### [EXERCISE OBJECTIVE]
Return each entry word for word and skip its pictures.

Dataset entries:
"""

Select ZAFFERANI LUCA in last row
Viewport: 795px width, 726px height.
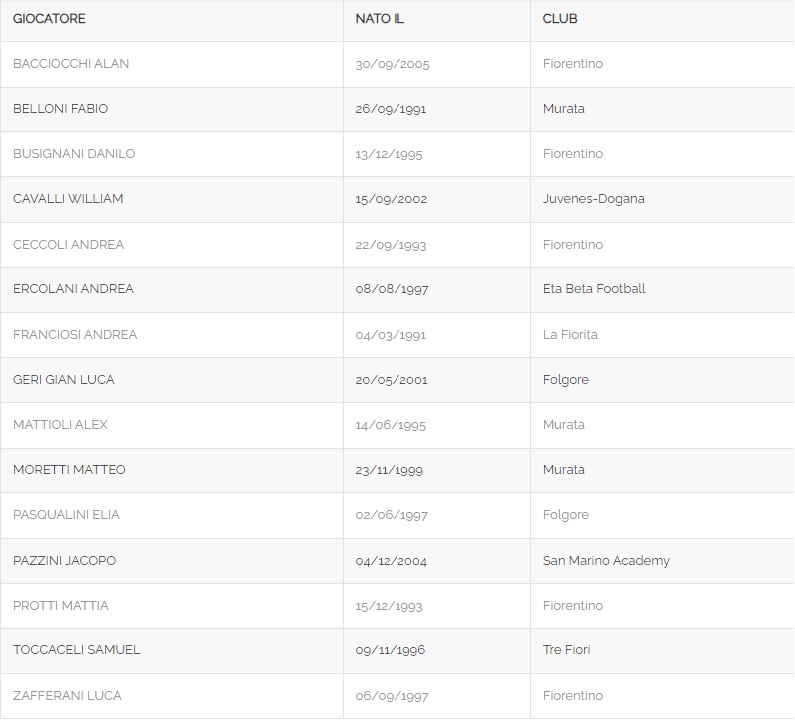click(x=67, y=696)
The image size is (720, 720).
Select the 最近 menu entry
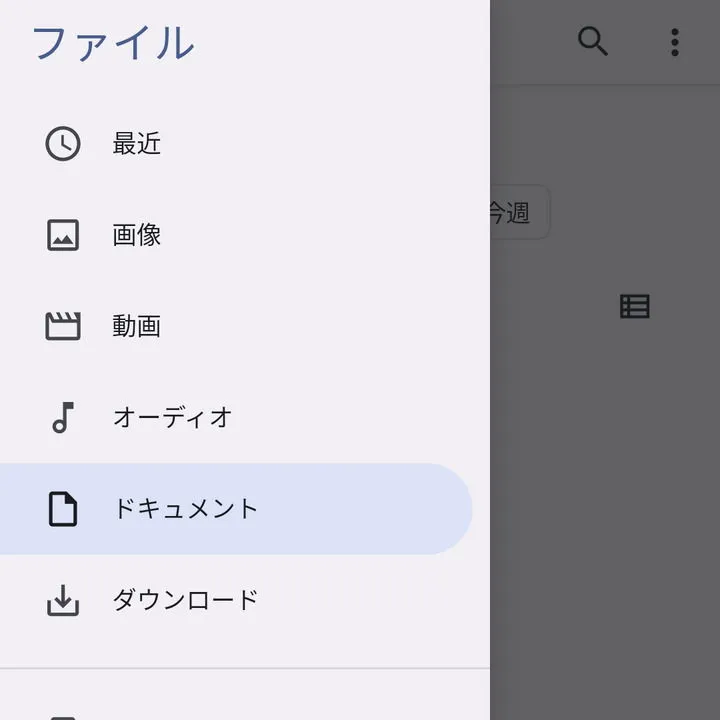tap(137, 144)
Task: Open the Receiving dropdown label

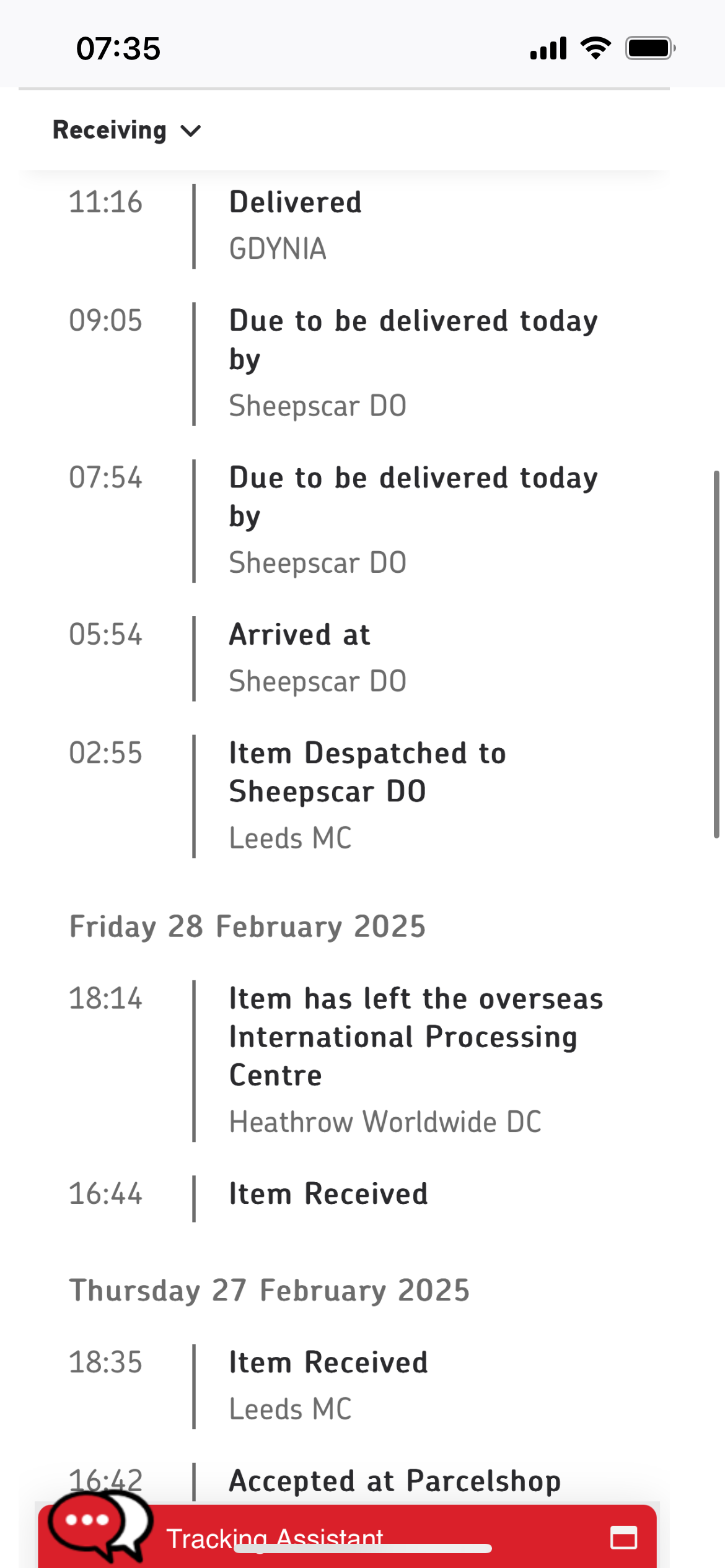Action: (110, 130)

"""

### [RESPONSE TO THE TASK]
Select ZAFFERANI LUCA in last row
Viewport: 795px width, 726px height.
click(x=67, y=696)
The image size is (720, 720).
Select the 最近 menu entry
tap(137, 144)
Task: Open the Receiving dropdown label

Action: (110, 130)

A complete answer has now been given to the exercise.